Edge computing is enabling real gains in real factories by bringing AI compute closer to the origin of data, closer to the mass of sensors connected to the machines, and closer to devices on the factory floor. Instead of being sent to a remote data center or the public/private cloud, data is processed and acted on right there at the source. Factories are reaping the benefits of end-to-end solutions, from the time the data is created and ingested until the time a meaningful insight has been generated from the data, with some companies demonstrating >99% detection in manufacturing defects at the production step where the defects were generated.
The edge advantage on the factory floor
The human eye and brain are fantastic at a few types of pattern and feature recognition. In a thousand photographs, you’ll spot someone you recognize at a glance. Our eyes and brains can detect motion, or screen out unnecessary information in a crowded scene, to zero in on the object we’re looking for.
What humans are not good at is long-term repetitive scanning tasks where we’re looking for the kind of extremely subtle variations that, even if just a fraction of a millimeter off their specifications, could result in a product not working properly, or not working at all.
“Even on a high-definition camera, some factory defects are less than a pixel in size,” McCarson says. “One tiny little dot on your screen could be an early warning that a product may not work as designed in the market.”
Automatic defect monitoring systems constantly scan products coming off the machines to ensure they meet all the necessary quality indicators. A camera running an AI algorithm to detect defects can have >10 times better accuracy than the human eye and can analyze >100 times more results in a unit of time than the human eye is capable of.
This saves capital costs, labor costs, and rework costs. It helps manufacturers become more competitive in their economic environment. And as a huge benefit for the planet, it creates a much smaller ecological footprint for factories by reducing waste.
But all this requires an enormous amount of data that would be far too expensive to send over the network to be analyzed in the cloud, and then have results sent back in order to take action on them. Data volume becomes a barrier when relying on the cloud. It takes a significant amount of data to train an AI model or algorithm in the cloud, but thousands of times that amount is generated from the sensor. Sending all the generated data from the sensor to the cloud could significantly increase your network infrastructure cost. Meanwhile, not all data generates the same value. An image of a defect product is more valuable in training an AI model than the image of a normal product. Not to mention the increased time to make a decision and increased security risks with all the data transmitting to the cloud.

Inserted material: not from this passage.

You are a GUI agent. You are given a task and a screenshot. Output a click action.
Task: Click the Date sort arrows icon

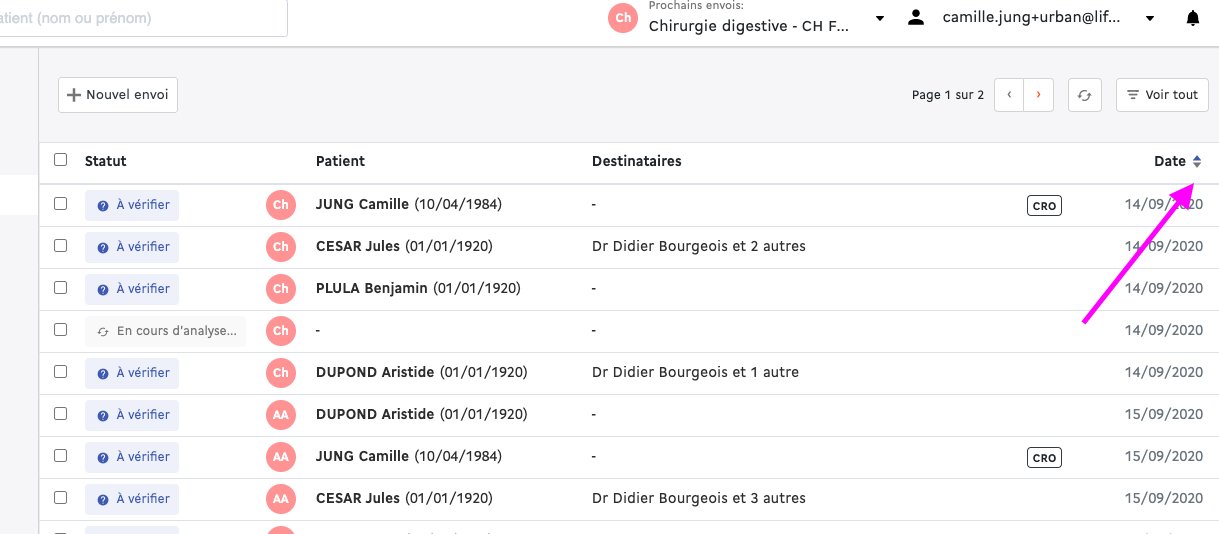tap(1197, 162)
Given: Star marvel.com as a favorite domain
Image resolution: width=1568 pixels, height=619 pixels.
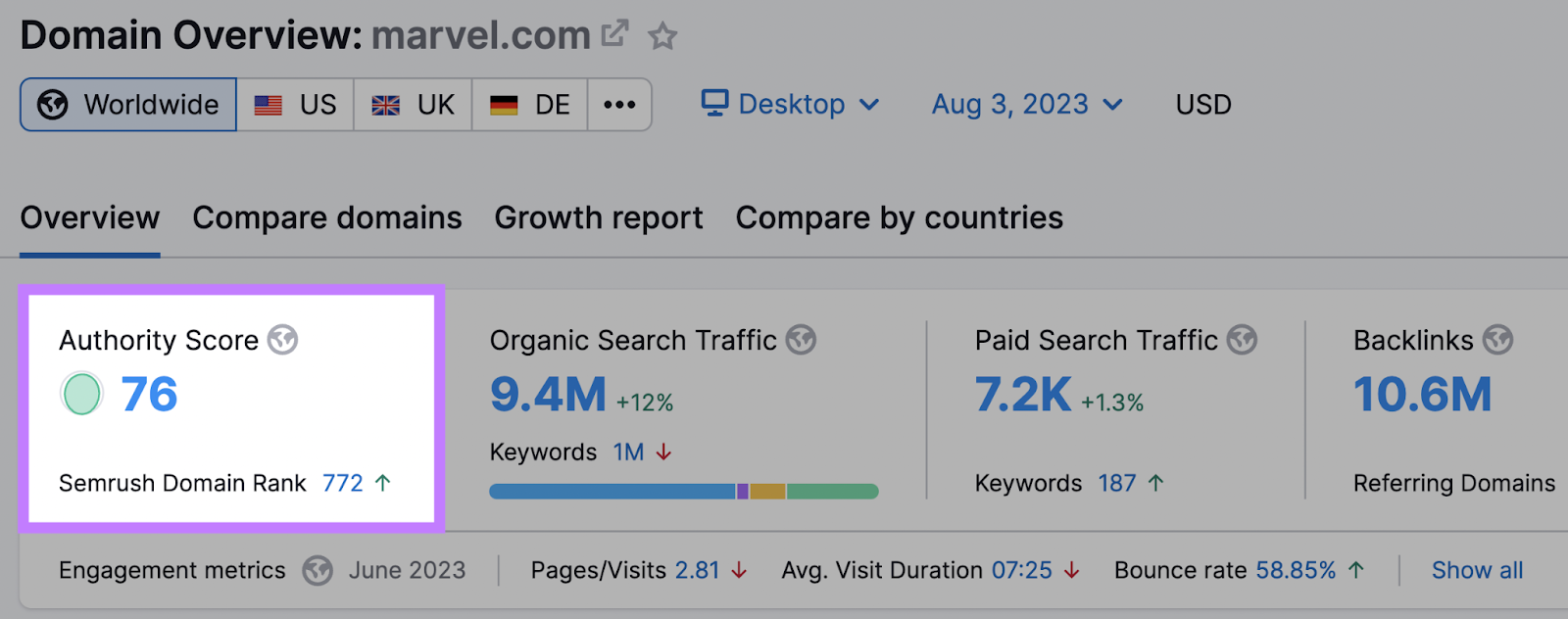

“There are a lot of scenarios where it just makes good economic sense to process as much information as possible right at the edge,” McCarson says. “You reduce network costs, reduce the amount of data center volume you have to pay for, and only store the data that is most critical to managing your industrial applications, managing your factory, or managing your quality control process.”
Work in the automotive sector has been a proving ground for using edge computing and AI on the factory floor. Cars and their various components are required to be reliable for 100,000+ miles within just a few years, and to withstand harsh stop-and-go conditions, quick cold starts, hot starts, and more.
“We’ve been able to see some real-world examples of using the value of compute, a high definition camera, and a continuous stream of machine data or time-series data,” says McCarson. “We’re finding that these automotive parts have really tight manufacturing specifications, things that the human eye can’t detect when there are variations. But a camera can. AI systems can.”
AI quality control systems on production lines helped improve manufacturing productivity significantly because they’ve been shown to detect up to 99% of all the defects coming off that machine in the right circumstances, whereas human eye inspections might only be able to detect a small fraction of those defects, he says.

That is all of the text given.